The complement cascade is tightly regulated by factor H, factor I, C1-inhibitor, and membrane-bound regulators (CD55, CD46) to prevent inadvertent self-damage. Deficiencies in early complement components (C1, C2, C4) increase autoimmune disease risk; deficiencies in alternative pathway components increase infection risk (especially Neisseria meningitidis). Dysregulation (e.g., factor H mutations in atypical HUS) causes complement-mediated tissue damage.
Map complement regulatory molecules and their binding sites on pathogens. Study how pathogens exploit complement regulation to evade immunity.
Complement deficiency does not uniformly impair immunity; early component deficiency may increase autoimmunity, while late component deficiency increases bacterial infection risk. Some pathogens hijack complement for cellular entry (e.g., Leishmania via CR1).
From your study of complement activation pathways, you know that the complement cascade is a powerful system of sequentially activated proteases that can opsonize pathogens, recruit inflammatory cells, and directly lyse microbes through the membrane attack complex (MAC). But a system this destructive must be tightly controlled — without regulation, complement would damage the body's own cells just as readily as it attacks pathogens. The regulatory machinery exists at nearly every step of the cascade.
Fluid-phase regulators control complement activation in the blood. C1-inhibitor (C1-INH) is a serine protease inhibitor that inactivates C1r and C1s, shutting down the classical pathway at its earliest step.

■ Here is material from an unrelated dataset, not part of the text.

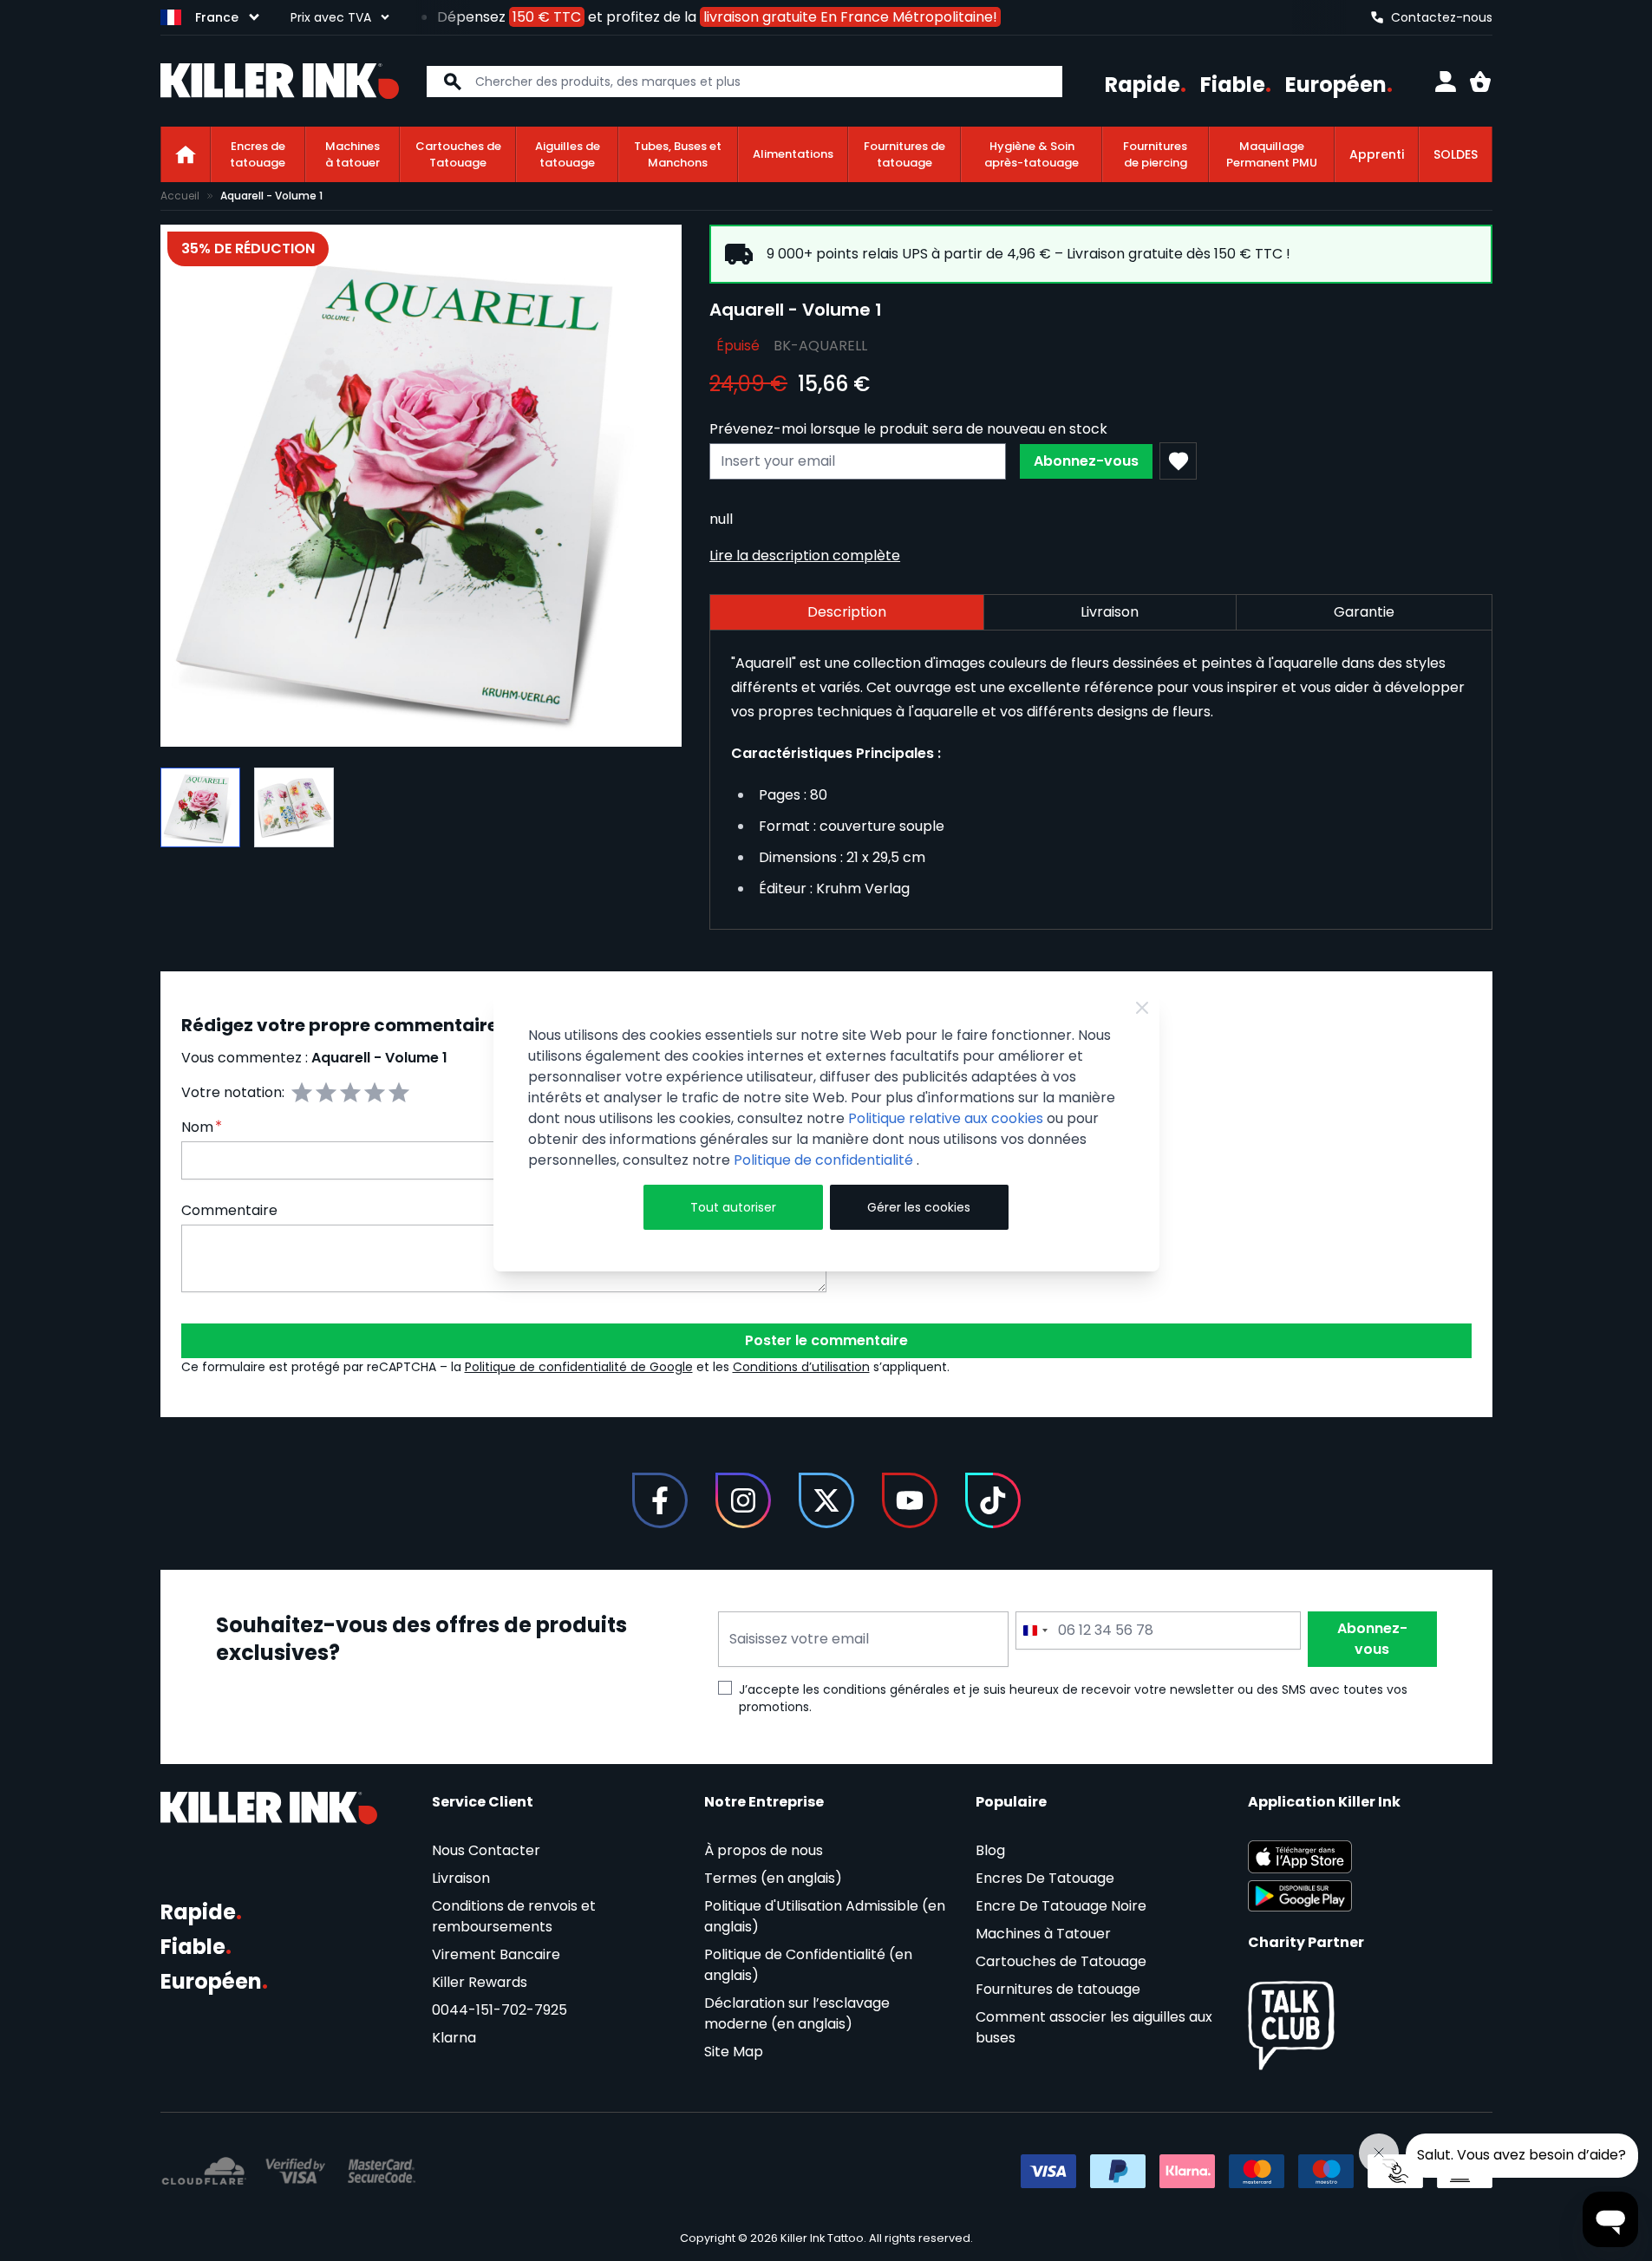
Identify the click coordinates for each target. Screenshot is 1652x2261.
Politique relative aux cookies (945, 1118)
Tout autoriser (733, 1207)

Deficiency of C1-INH causes hereditary angioedema, characterized by episodic, life-threatening swelling due to uncontrolled generation of vasoactive peptides. Factor H and Factor I work together to dismantle the alternative pathway C3 convertase: Factor H binds C3b on host cell surfaces (recognizing sialic acid markers of self) and serves as a cofactor for Factor I, which cleaves C3b into inactive iC3b. This is why host surfaces are protected while pathogen surfaces — lacking sialic acid — allow complement amplification to proceed.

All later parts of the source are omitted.